At the time of its sale in 1990 we were told “Local ownership doesn’t matter – it’s the investment and the service that count.”
It’s one of those arguments which sounds like common sense in a single sentence and was one of the main arguments used to justify the selling of many of our public assets to overseas investors under Labour in the 1980s and National in the 1990s.
There are really two issues here – is private ownership better than public ownership? and if so should we allow them to be bought by overseas interests?
The answer from Labour and National has generally been yes to both questions with minor variations.
Labour’s Mike Moore as Minister for example insisted on keeping a token “kiwi share” in Telecom to placate huge community unease when it was sold to American interests. With Telecom’s track record since it’s something politicians would prefer we never recalled. It was always a sick joke. The punch-line was understood by the American buyers who were staggered at their good fortune. The private monopoly over our phone lines which they purchased has cost us many billions of dollars since with the current broadband debacle just the latest abuse hoisted on us by an appalling government decision 16 years ago.
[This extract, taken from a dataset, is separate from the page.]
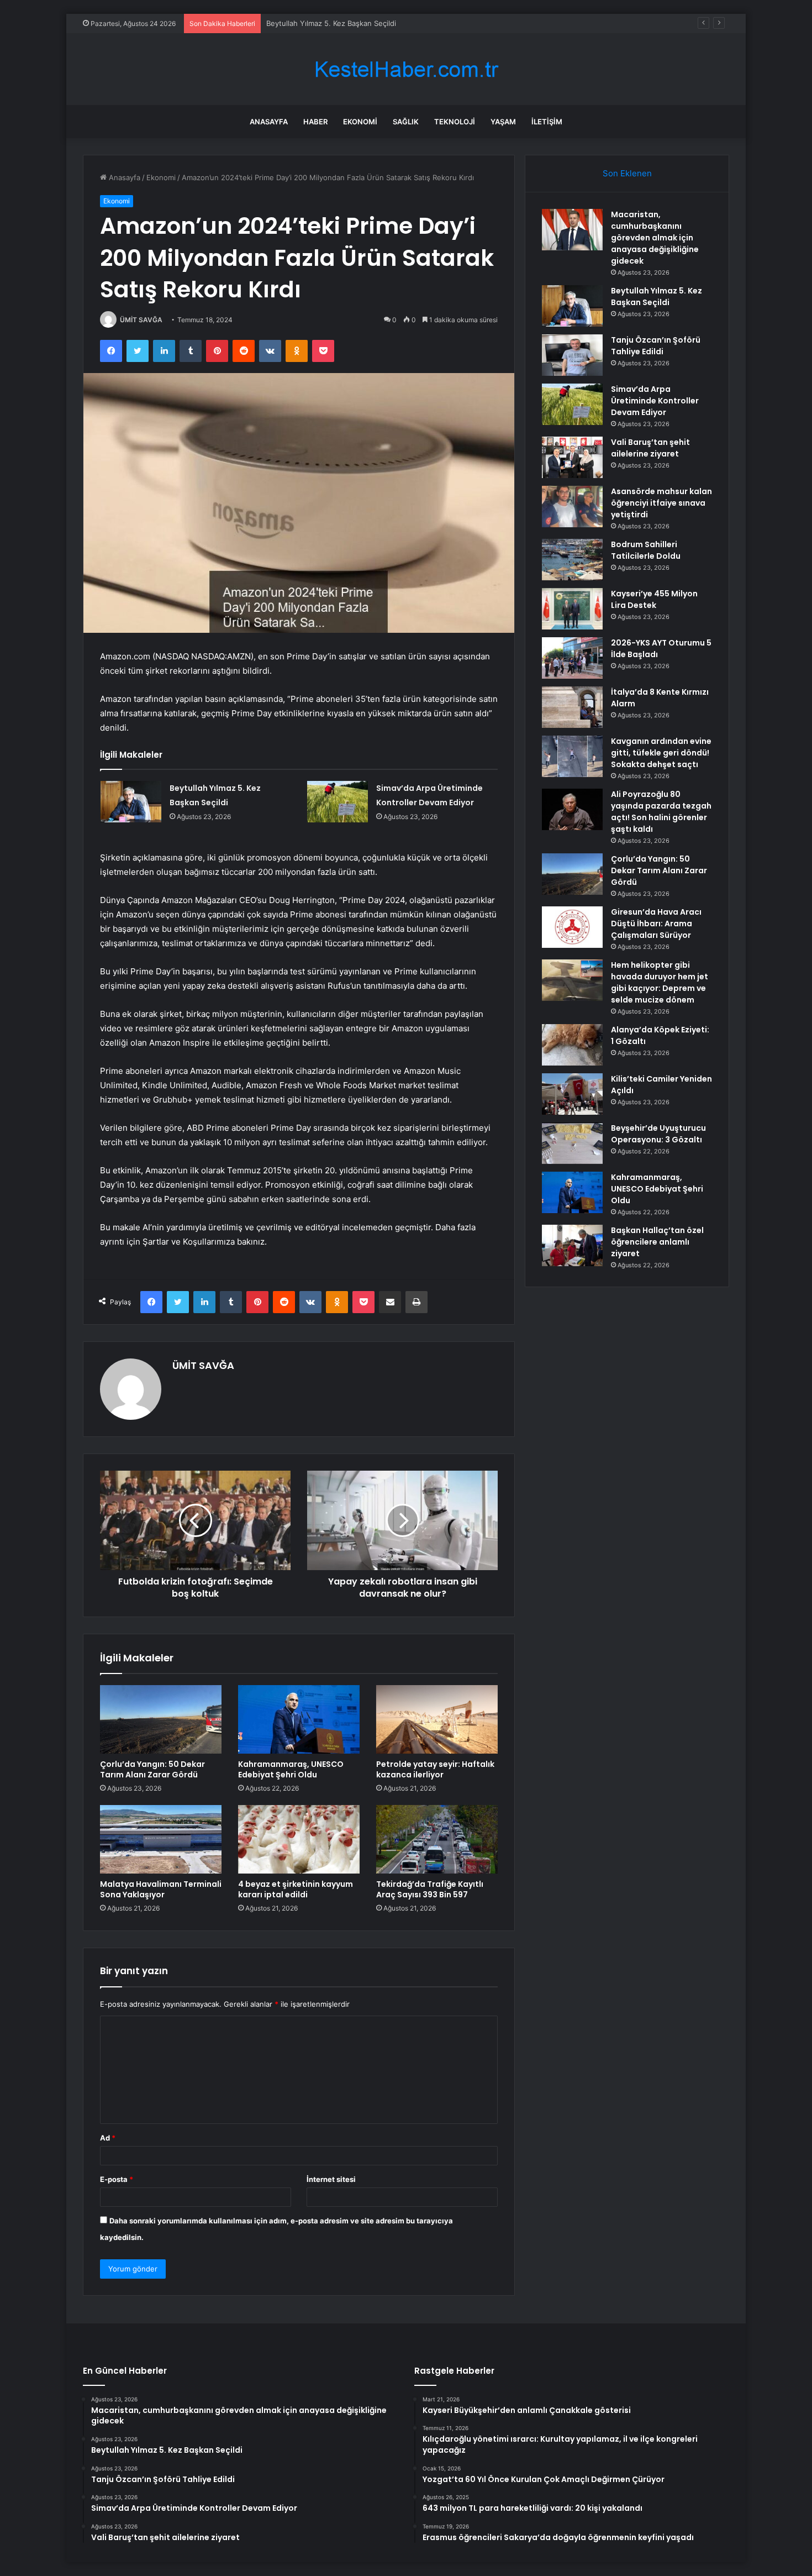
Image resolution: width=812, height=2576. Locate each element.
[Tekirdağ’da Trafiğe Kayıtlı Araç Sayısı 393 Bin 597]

It’s no surprise to learn as we did last year that the cost of business access through Telecom is the highest in the OECD; low data users pay 80% above average and medium users – families on home computers – pay 160% more than the OECD average.
The Telecom example points to some of the inevitable trouble from private ownership of community assets. This includes the shift in focus to the interests of shareholders rather than the wider community with the financial benefits siphoned off into small numbers of well-lined pockets. In the case of a monopoly like Telecom it becomes little more than legalised theft.
These same problems are present when an asset is privatised locally but they are exacerbated if the ownership is overseas.
Another good example is our banking sector. The same frenzy which saw public assets privatised also saw our trustee banks sold so that instead of being owned by the account holders they are now owned by shareholders who insist on a big slice of the financial benefit. More often than not these shareholders are overseas.
Taranaki Savings Bank withstood the privatising tide and remains the only trustee bank where the financial benefits accrue to the customers and the community. It’s not surprising TSB scores consistently highly in customer satisfaction surveys.
Overall New Zealand has the highest degree of foreign bank ownership in the world with our big four New Zealand banks – BNZ, ANZ, Westpac and ASB – all having Australian based ownership.
Besides the expropriation of huge sums of money out of the country the focus of the banks is on their wealthy Australian shareholders with barely a nod to New Zealand.
They have been far from forthcoming in paying tax here with their combined unpaid taxes estimated to be as much as $1.63 billion.
In terms of economic direction our government has been almost pleading for us to save more and spend less. Are our big banks in tune with this policy? No. They are off on a mission of their own on behalf of their shareholders.
The BNZ sent credit cards with $3000 to $5000 limits to prospective customers just three weeks before Christmas. This was a particularly cynical move to exploit families under pressure and was described as “ethically reprehensible” by David Russell of Consumers Institute.
Westpac has required its employees to “sell debt” to its customers with the employee pay rates linked to how much debt the customers take on. It is rare for bank staff to take strike action but the Westpac staff who did so at the end of last year did us all a huge service by drawing this abysmal practice to public attention.
Westpac also keeps its monthly credit card repayments as low as 3% of the total owed. Again the Consumers Institute has criticised this practice as one designed to keep people “in hock” for longer.
Small wonder that Australia expressly prohibits foreign control of their banks while our so-called centre left government leaves us to the mercy of rapacious foreigners whose policies and attitudes are in sharp conflict with government policy and our community interest.
Local ownership does matter but public ownership and quality leadership can give us the best of all worlds.